• DOCUMENT EXCERPT:
━━━━━━

Good afternoon all my second question for today.

I was wondering what speed is considered fast for a VM backup. I was bench testing backups to VVOL and sending the backups to a dev/nul device I got an average of around 100,000-120,000 KB/sec reported by the NetBackup java GUI. Doing a single VM yielded around 190,000KB/sec for that client.

 

4 REPLIES 4

hha_mea
Level 6
   VIP   
Generally SAN mode is faster.
Here is a good link :
https://www.veritas.com/support/en_US/article.100039120

Nick_Morris
Level 6
Partner    VIP    Certified

A good speed will all depend on what the bottleneck in your environment is. If you know the data flow of your environment then you can figure that out. It sounds like you have done some benchmarking so know what it theoretically could do on a good day.

But going on the question of speeds in the GUI, then all i can say is it can be misleading, especially if deduplication and/or CBT is involved. As VMs always reports the size of the backup as the size of the whole VM regardless of if it was a differential or full, then the speed listed is if it thinks it has transferred all that data, even if it only transferred a fraction due to deduplication and/or CBT. Only the initial full backup do you get a real feel of what speeds you are achieving on the underlying network.

━━━━━━

• RECORDS PROVIDED:
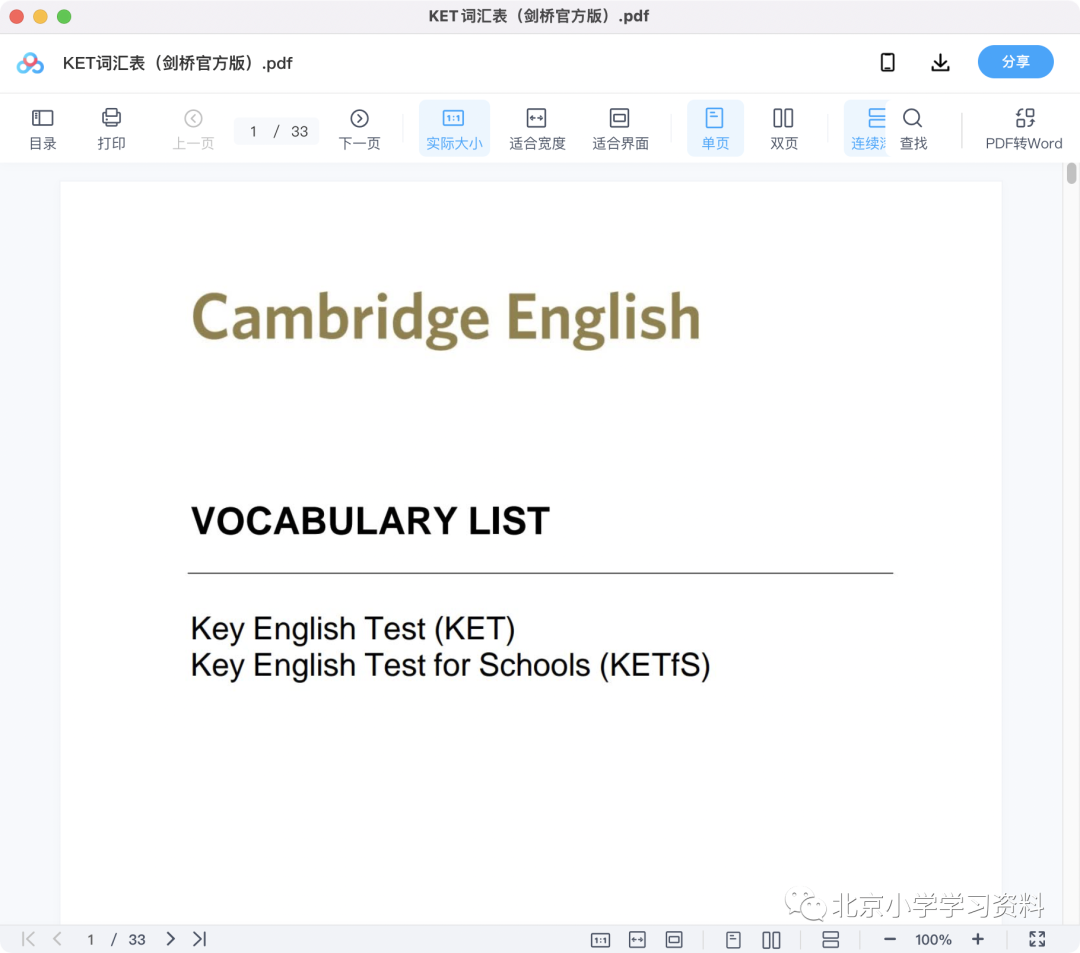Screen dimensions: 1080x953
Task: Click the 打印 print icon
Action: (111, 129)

━━━━━━

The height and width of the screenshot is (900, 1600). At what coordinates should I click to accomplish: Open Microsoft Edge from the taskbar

━━━━━━

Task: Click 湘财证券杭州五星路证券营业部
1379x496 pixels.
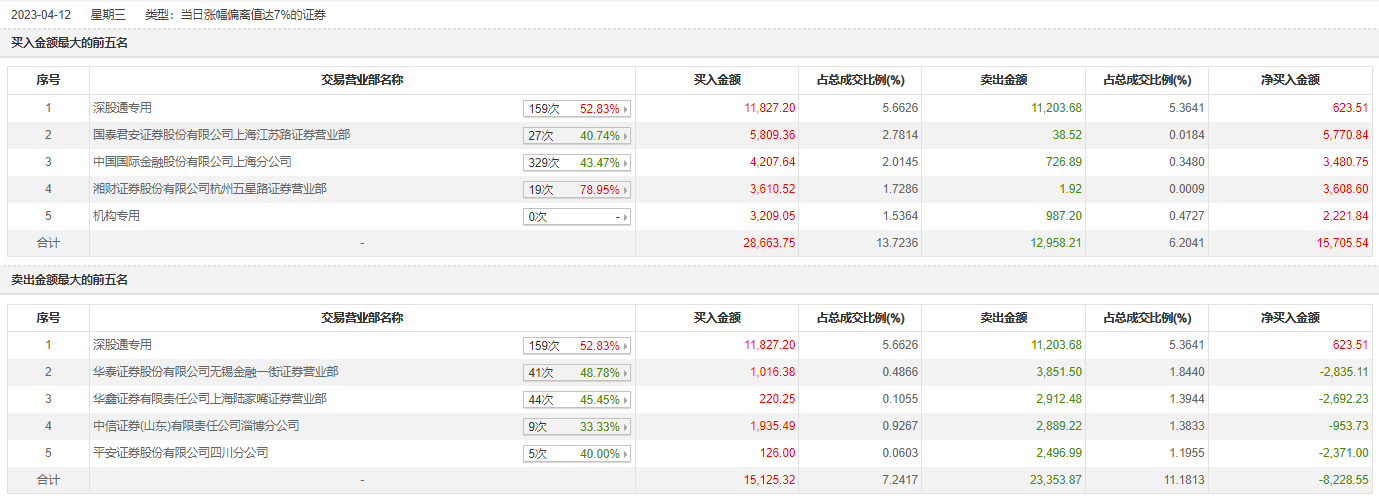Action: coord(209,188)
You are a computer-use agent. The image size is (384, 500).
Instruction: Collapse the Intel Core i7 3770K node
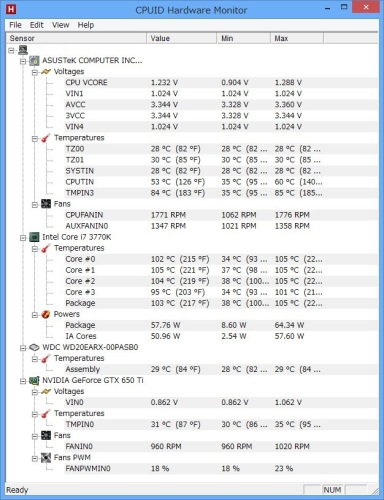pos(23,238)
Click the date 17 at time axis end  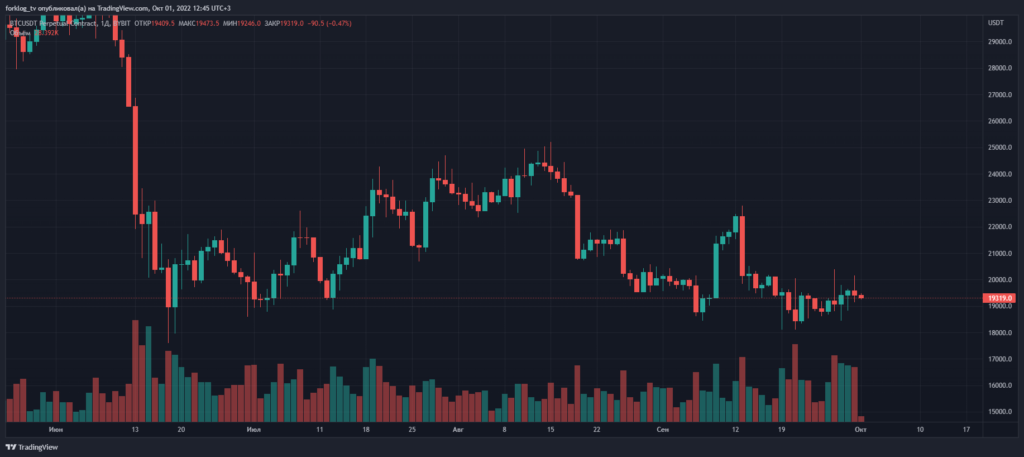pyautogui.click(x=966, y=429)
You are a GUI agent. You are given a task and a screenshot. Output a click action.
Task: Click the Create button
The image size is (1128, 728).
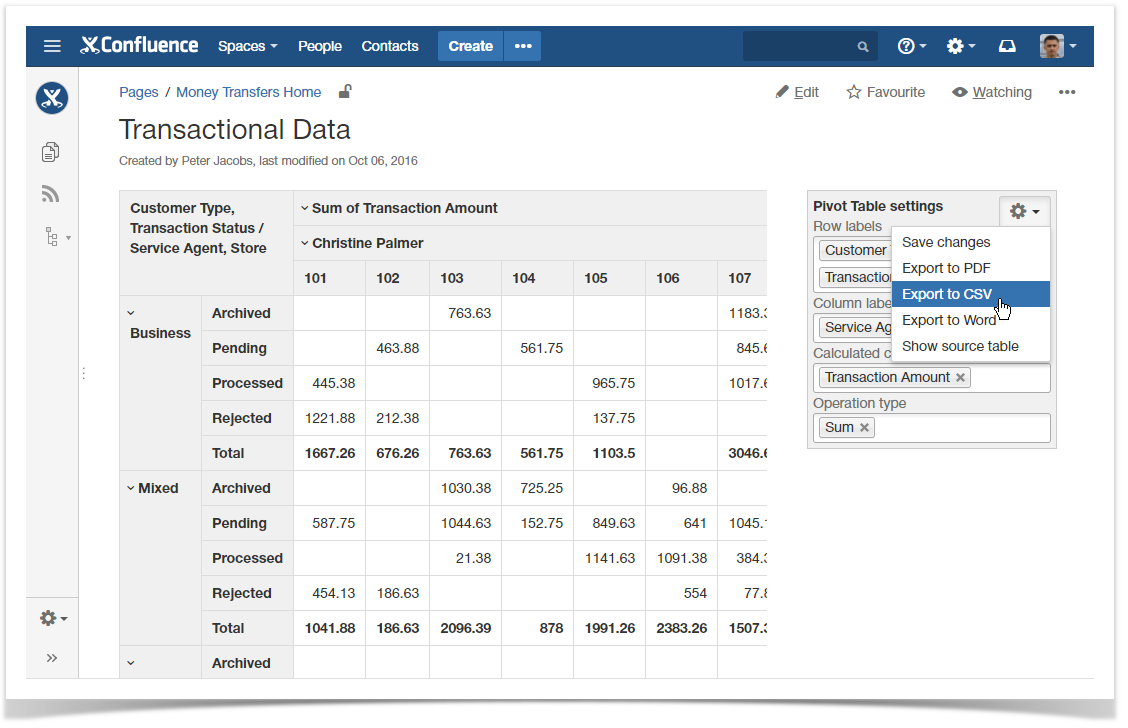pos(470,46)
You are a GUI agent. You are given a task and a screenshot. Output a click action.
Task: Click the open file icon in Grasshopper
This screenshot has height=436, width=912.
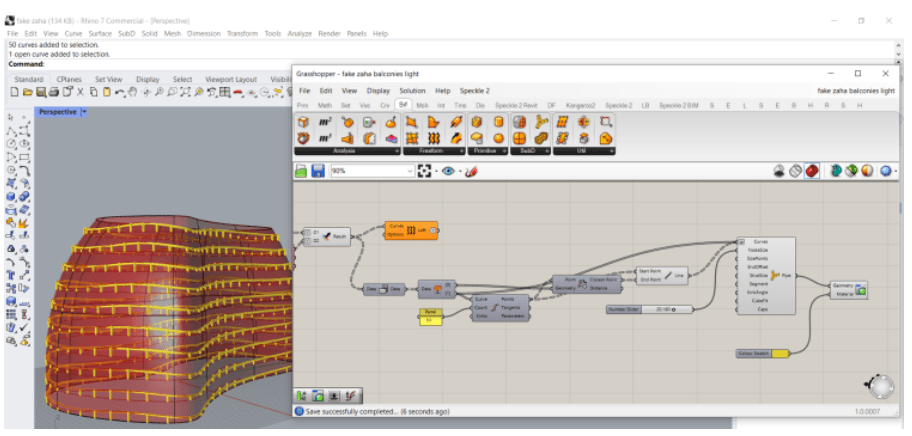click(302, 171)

━━━━━━

• WORK INSTRUCTIONS:
1. In the forum thread on VM backup speed, switch "bench testing" to "stress testing" and write out the part that opens with the words containing "I was wondering" and closes with "for that client.".
2. Pick up the forum thread on VM backup speed after its last sentence and keep writing it.

• OUTPUTS BY TASK:
1.
I was wondering what speed is considered fast for a VM backup. I was stress testing backups to VVOL and sending the backups to a dev/nul device I got an average of around 100,000-120,000 KB/sec reported by the NetBackup java GUI. Doing a single VM yielded around 190,000KB/sec for that client.

2.
Just as an example, a 14.5TB VM in one of my environments thinks it is going at 2,784,084 KB/Sec on an 8Gb SAN due to dedupe/CBT.

hha_mea
Level 6
   VIP   

Hello @Nick_Morris ,

I am interested in what you mentioned,

so the reported throughput on Vmware backup job isn't really the speed of the backup? do you know how to measure the real speed?

Thanks,

Nick_Morris
Level 6
Partner    VIP    Certified

If you have accelerator enabled, I'd take more notice in the bytes sent part (as only that bit has been sent over the network) and then convert it to kilobytes and then divide by seconds it took for the backup as something more real of throughput.